From April 3-10, I attended the Global Engagement Summit at Northwestern University in Evanston, Illinois. The annual Summit connects and empowers young leaders from across the US and around the world to inspire and nurture social innovation. In a mix of workshops, seminars and speakers, the Summit deeply inspired me, allowed me to build my networks, connected me with mentors and gave me opportunities to build specific skills important for working in global health.
The GES is not an academic conference. Rather, young innovators bring projects to share, workshop and improve with the help of GES staff, guests and peers. The project I have been working on is called Skátne Ionkwatehiahróntie’ (“Our families grow together”).
The Summit was an opportunity to find solutions to project-related challenges, especially through our small group sessions. In groups of 4-5 Delegates and 2 Facilitators, we each presented our projects, answered others’ questions, and received feedback on project strengths and weaknesses. On another level, the GES was also an opportunity for personal and professional development. In particular, I developed my public health skill-set by learning about social impact assessment and practicing my public speaking and grant-writing skills.
For the first few days of the Summit, the International Delegates toured Chicago in a pre-conference session called Engage. We toured the underground Pedway, visited the Shedd Aquarium, appreciated the modern art collection at the Art Institute of Chicago, and learned about past activists at the Hull House. I took this opportunity to get acquainted with my fellow Delegates before the rush of the conference started and to reflect on my intentions for the GES.
After three days of Engage, we kicked off the Summit by getting to know each other through theatre exercises. This set the stage for the rest of the Summit: we all came from different places, with different experiences, and at different points in our projects. I soon realized that despite all these differences, what we all had in common was our willingness to make a positive change in our communities.
For the next three days, I attended many workshops, seminars and talks. In our session on Asset-Based Community Development (ABCD) with Seva Gandhi, we learned how to look for solutions by focusing on community strengths rather than deficits. In my reflections on this workshop, humility and respect were central values in this approach. It’s easy to perceive a problem when we are looking from our particular perspective – especially when we are trained to assess the social determinants of health. When we take the time and make the effort to question our own position and put the preferences and needs of those we wish to serve first, we can arrive at more sustainable and ethical collaborations. Asset-Based Community Development is one tool we can use to engage with communities. More tools like ABCD can be found at the University of Kansas’ Community Tool Box.

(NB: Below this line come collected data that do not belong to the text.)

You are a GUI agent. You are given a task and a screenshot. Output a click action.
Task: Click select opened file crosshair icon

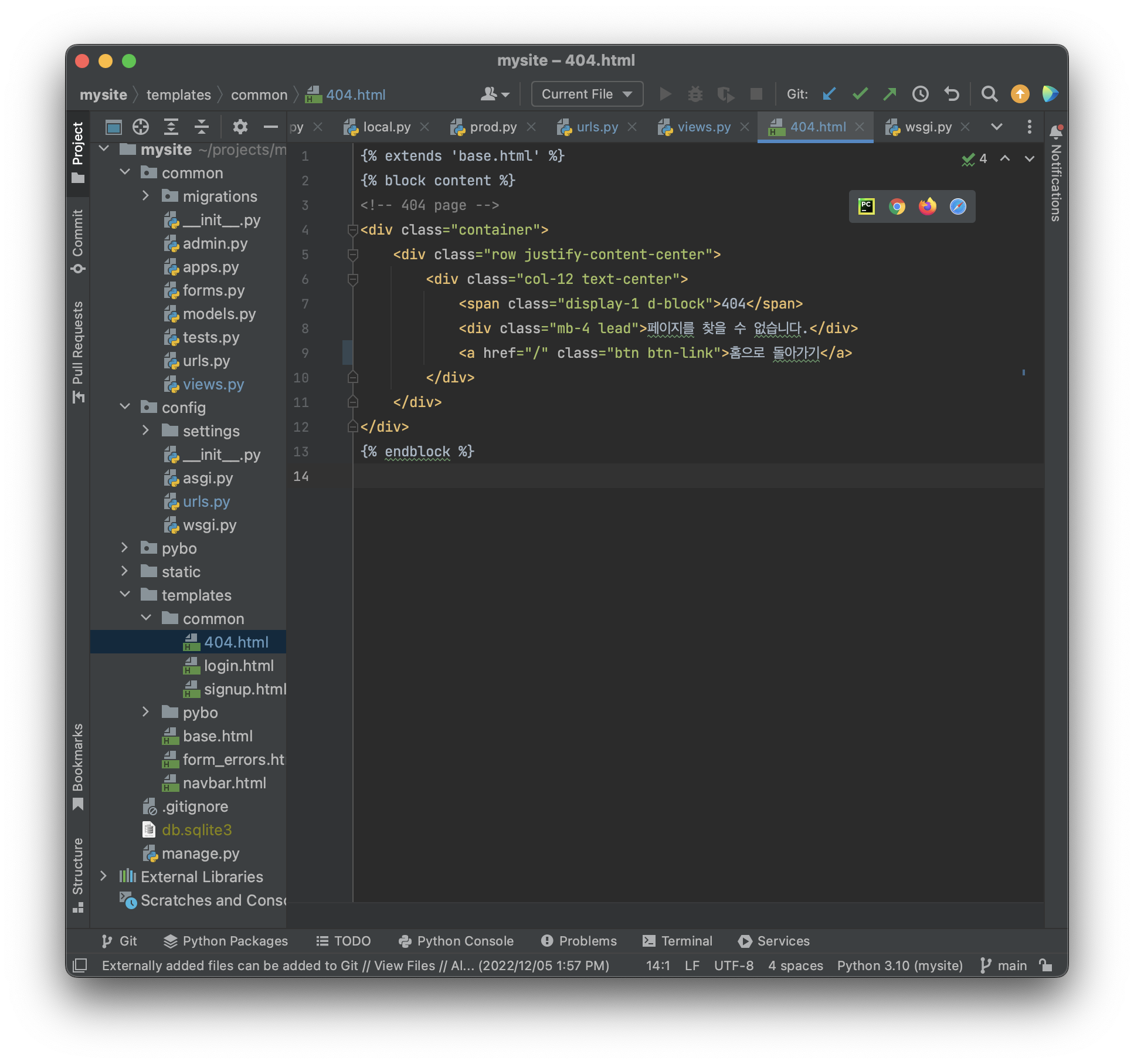141,127
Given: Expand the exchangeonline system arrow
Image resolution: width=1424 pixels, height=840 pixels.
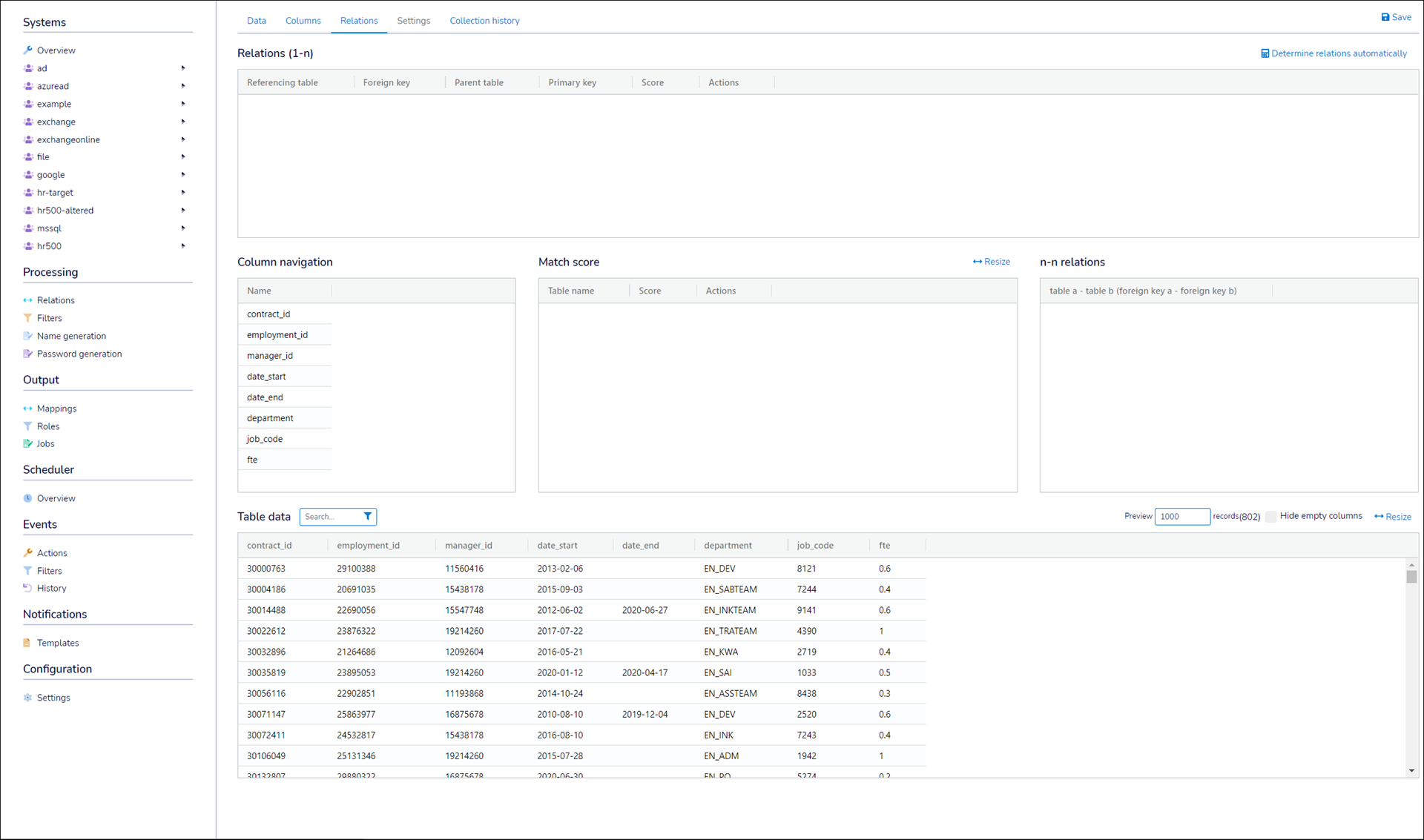Looking at the screenshot, I should point(183,139).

I also took away valuable lessons for global health work in a seminar on Social Impact Assessment, led by Joanna Cohen. Here we learned about how to build measurement mechanisms into the design of our innovations in three steps: by understanding our issue, by determining our approach to solving the issue, and by identifying our intended results through a results framework. Here my biggest take-aways were not to impose my own beliefs on other people, to redefine my own concepts of success, and to always hold respect at the centre of my work.
A highlight of the GES was my mentorship session with Erica Colangelo. The Summit staff match each Delegate to a Mentor with relevant experiences and passions. Erica connected me to excellent resources, and helped me develop ideas to generate sustainable funding for my project. Another memorable part of the Summit was the Pitch Competition. The GES staff selected three outstanding project pitches to compete for a $500 prize before a panel of judges and Delegates.

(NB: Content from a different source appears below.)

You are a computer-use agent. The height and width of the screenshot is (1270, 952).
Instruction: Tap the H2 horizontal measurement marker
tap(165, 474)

There are so many more moments from the GES that I could write about. If you would like to read more about this year’s facilitators and speakers, you can check out the GES blog.
I am grateful to have been able to attend the GES, with the generous support of Global Health Programs and the Office of the Dean of Students. I connected with incredible young change-makers who share my values, I got thoughtful feedback on my project, and I deepened my understanding of global issues affecting health. To top off an amazing week, I also returned to McGill having won the $700 Open Shutter award for Skátne Ionkwatehiahróntie’s engagement of media and arts. I encourage anyone with an idea or with an existing social change project to apply!
Vivienne Walz is a Masters in Public Health student at McGill University.